Every bill creates winners and losers. Here's who stands to gain and who bears the cost.

Who Benefits

  • Independent restaurants and bona fide eating places in the listed census tracts — they gain a new, geographically limited path to serve alcoholic beverages that can increase revenue and competitiveness.
  • Local neighborhoods seeking controlled expansion of restaurant service — the geographic targeting and transfer limits aim to add dining options without encouraging large‑scale speculation or unbounded saturation.
  • Consumers in targeted tracts — residents and visitors may get more sit‑down dining and on‑premise alcohol options where licenses were previously scarce.

Who Bears the Cost

  • License brokers and secondary‑market speculators — the resale price cap and tight transfer rules reduce the potential upside of trading these licenses.
  • Prospective entrants outside the listed tracts — the program channels a limited supply of licenses to specific neighborhoods, so other areas see no relief in license scarcity.
  • Department of Alcoholic Beverage Control — ABC must monitor overall and per‑group caps, run additional drawings, adjudicate eligibility and intra‑neighborhood transfer requests, and draft implementing regulations, creating ongoing administrative work.

Key Issues

The Core Tension

The bill attempts to balance two legitimate goals—expanding restaurant alcohol service in targeted neighborhoods and preventing market speculation and neighborhood oversaturation—but doing so forces a trade‑off between community control (tight transfer rules and price caps) and market flexibility (license value and liquidity), a trade‑off that will rest on ABC’s regulatory choices and enforcement capacity.

Several implementation frictions are baked into the statute. The use of 2020 Census tract boundaries fixes eligibility to a snapshot in time: neighborhood demographics, commercial corridors, and development patterns can shift materially between censuses, so the law may end up serving a different mix of properties than lawmakers intended.

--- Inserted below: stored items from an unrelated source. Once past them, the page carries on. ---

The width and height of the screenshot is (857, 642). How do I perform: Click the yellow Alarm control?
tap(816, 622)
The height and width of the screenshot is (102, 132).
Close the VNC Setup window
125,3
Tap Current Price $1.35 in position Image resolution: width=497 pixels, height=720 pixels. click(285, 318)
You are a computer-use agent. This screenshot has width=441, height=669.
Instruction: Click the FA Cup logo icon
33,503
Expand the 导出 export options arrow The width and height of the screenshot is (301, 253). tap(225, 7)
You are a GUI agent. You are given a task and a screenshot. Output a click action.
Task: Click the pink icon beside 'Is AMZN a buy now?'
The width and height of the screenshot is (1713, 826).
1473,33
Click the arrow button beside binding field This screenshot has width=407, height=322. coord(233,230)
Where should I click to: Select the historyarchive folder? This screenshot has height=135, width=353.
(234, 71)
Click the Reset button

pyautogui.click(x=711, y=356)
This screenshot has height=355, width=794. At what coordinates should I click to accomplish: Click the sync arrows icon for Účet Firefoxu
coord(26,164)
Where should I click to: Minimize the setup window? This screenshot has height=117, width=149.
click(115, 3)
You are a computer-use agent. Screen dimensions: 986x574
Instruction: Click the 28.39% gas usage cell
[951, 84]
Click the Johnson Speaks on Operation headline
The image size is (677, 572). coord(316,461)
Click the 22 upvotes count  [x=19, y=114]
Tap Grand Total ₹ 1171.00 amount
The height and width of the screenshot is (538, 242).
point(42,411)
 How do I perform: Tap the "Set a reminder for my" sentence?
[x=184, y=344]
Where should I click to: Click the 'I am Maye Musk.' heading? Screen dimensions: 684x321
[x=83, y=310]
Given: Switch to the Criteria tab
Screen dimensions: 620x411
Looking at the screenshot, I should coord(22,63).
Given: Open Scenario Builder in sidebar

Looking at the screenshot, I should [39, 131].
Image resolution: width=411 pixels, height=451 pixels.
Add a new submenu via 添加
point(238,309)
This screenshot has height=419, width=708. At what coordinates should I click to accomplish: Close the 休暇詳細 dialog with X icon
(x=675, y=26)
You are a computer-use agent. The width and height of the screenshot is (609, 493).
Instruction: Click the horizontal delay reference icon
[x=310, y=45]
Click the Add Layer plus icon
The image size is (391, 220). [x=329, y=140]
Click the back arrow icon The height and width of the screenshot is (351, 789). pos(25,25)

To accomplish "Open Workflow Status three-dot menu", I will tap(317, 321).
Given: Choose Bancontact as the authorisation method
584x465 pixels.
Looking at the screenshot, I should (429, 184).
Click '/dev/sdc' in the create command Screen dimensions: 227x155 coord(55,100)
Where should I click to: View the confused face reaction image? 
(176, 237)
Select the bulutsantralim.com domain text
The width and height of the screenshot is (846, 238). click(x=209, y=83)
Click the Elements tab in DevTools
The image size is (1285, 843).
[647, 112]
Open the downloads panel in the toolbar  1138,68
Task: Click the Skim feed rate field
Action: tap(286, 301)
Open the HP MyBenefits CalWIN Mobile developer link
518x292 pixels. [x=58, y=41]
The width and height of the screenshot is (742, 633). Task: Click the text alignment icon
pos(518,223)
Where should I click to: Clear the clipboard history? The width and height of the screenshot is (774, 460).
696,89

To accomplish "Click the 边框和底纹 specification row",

The concurrent 20‑license caps per grouped tract set create additional administrative complexity: ABC must track not just the global 40‑license program limit but live holdings by tract group before each drawing or transfer is approved.

The transfer and resale restrictions reflect an explicit anti‑speculation intent, but they present trade‑offs. The prohibition on transfers between counties and the ceiling that a license cannot be sold for more than the original fee blunt market value—and thus lower speculative demand—but also reduce the asset value of the license for bona fide operators who might otherwise rely on resale to exit.

The department’s discretion to permit intra‑neighborhood transfers and to fill vacated slots after revocation introduces agency judgment into what will otherwise be tight statutory limits; that judgment could lead to uneven outcomes if ABC lacks clear regulatory guidance or sufficient resources to administer the program. Finally, the statute leaves room for circumvention through affiliate arrangements, management agreements, or creative structuring of ‘‘interest’’ in a license unless ABC’s regulations explicitly address those tactics.